The proposed use to which the Corporation will put the funds gathered in under its superannuation, retirement and savings schemes will be ruled not simply by what is essentially low risk schemes but by what fits into its program of buying back Australia. There is no certainty that the supervisory council of the Fund will be able to prevent the divisions of the Fund from investing in high risk ventures, with the possible result that the Government may have to take on board expensive guarantees. Finally, by establishing in competition with existing institutions, the Corporation will diminish the worthwhile benefits which the community has received over many years.

In 1972 life offices held 11.78 per cent of the total Commonwealth securities on issue, and they were particularly significant as holders of long term bonds. This sector is also a substantial investor in the less attractive area of local and semi-governmental securities, apart from the important indirect assistance that they give those loans through sub-underwriting support. Derived of this support, this particular market could not have continued adequately to meet its requirements. In the field of rural finance these institutions are important, and several of the larger ones have taken a direct interest in the pastoral industry. In the area of housing finance, the savings banks and the rapidly expanding building societies have played a vital role.

Those persons in the Australian community seeking to purchase homes are now in effect bearing. the main burden of the Government's decision to raise interest rates to record levels. The decision to raise interest rates to their present level was taken by a Government which last year publicly advocated low interest rates. It seems incredible, against the background of the Government's fiscal irresponsibility, that it should now propose to divert funds away from the area of housing finance. This, of course, will further exacerbate the situation for prospective home buyers who already have been hit by a general tightening in credit and a substantial increase in interest rates as a direct consequence of Government measures. The entry of the Australian Industry Development Corporation, in its proposed enlarged form, into the capital market will worsen their plight by causing a further reduction in available loan funds and a general hardening in interest rates.

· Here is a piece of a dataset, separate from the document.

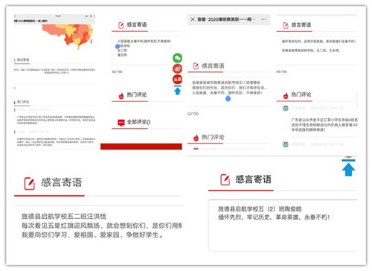The height and width of the screenshot is (271, 372).
Task: Click the red round icon below Weibo
Action: coord(177,80)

Therefore, it is a matter of great concern that the Minister should introduce such a proposal into this chamber without adequate explanation or justification. The Opposition is resolutely opposed to the Government's entry into this field. There has been no proper inquiry or public debate in the terms I have mentioned. In short, we see this proposal as a device to secure an even greater entree to private sector funds without any guarantee of efficient utilisation and without any perceived need to provide a service to the community which does not now exist. Therefore, in the terms of the amendment moved, the Opposition expresses its complete rejection of the proposal contained in the Bill which, in fact, will come before the Committee at a later stage. This amendment is moved consequentially, foreshadowing a further amendment.